Supplied records START
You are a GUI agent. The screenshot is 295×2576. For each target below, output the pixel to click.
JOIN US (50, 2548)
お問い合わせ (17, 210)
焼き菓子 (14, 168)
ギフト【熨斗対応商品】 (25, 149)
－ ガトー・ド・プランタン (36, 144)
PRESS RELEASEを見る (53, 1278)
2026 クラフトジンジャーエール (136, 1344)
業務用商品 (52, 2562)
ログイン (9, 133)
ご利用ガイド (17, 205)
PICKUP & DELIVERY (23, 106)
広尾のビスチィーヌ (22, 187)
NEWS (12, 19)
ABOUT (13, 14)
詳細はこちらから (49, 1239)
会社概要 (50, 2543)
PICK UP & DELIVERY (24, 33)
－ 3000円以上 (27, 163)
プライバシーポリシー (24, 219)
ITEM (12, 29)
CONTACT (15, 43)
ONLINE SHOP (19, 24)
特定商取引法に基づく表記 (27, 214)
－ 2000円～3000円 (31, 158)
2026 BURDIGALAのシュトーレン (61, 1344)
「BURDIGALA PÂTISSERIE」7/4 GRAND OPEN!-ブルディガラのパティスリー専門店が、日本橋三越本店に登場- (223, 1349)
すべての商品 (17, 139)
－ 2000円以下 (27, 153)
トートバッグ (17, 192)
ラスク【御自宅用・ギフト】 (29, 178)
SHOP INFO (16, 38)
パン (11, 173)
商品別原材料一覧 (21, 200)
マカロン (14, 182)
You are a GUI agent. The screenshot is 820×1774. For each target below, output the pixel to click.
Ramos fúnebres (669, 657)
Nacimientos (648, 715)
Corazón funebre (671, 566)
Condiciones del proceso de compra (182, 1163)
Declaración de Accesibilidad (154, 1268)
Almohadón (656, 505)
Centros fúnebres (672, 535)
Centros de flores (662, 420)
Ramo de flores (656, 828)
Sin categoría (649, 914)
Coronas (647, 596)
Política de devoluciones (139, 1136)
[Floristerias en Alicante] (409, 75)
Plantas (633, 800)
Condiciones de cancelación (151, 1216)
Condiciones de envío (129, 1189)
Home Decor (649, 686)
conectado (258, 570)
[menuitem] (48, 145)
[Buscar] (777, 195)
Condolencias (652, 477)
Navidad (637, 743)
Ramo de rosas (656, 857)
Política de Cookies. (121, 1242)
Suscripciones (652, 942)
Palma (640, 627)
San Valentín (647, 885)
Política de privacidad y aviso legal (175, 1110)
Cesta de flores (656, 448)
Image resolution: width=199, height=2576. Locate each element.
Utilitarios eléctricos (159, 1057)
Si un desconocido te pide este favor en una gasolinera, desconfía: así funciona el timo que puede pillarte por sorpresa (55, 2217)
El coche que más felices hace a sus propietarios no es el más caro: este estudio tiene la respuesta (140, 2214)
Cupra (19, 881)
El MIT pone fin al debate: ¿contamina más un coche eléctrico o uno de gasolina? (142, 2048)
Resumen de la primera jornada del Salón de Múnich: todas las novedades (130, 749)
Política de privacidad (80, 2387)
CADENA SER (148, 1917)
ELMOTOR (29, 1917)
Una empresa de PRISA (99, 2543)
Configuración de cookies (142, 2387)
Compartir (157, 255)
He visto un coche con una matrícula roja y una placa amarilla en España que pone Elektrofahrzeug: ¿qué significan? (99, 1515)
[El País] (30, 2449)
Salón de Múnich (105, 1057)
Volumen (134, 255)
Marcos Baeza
Supplied records END
The lines to return are those in the entries above that hold "Múnich".

_Answer to this task_
Resumen de la primera jornada del Salón de Múnich: todas las novedades (130, 749)
Salón de Múnich (105, 1057)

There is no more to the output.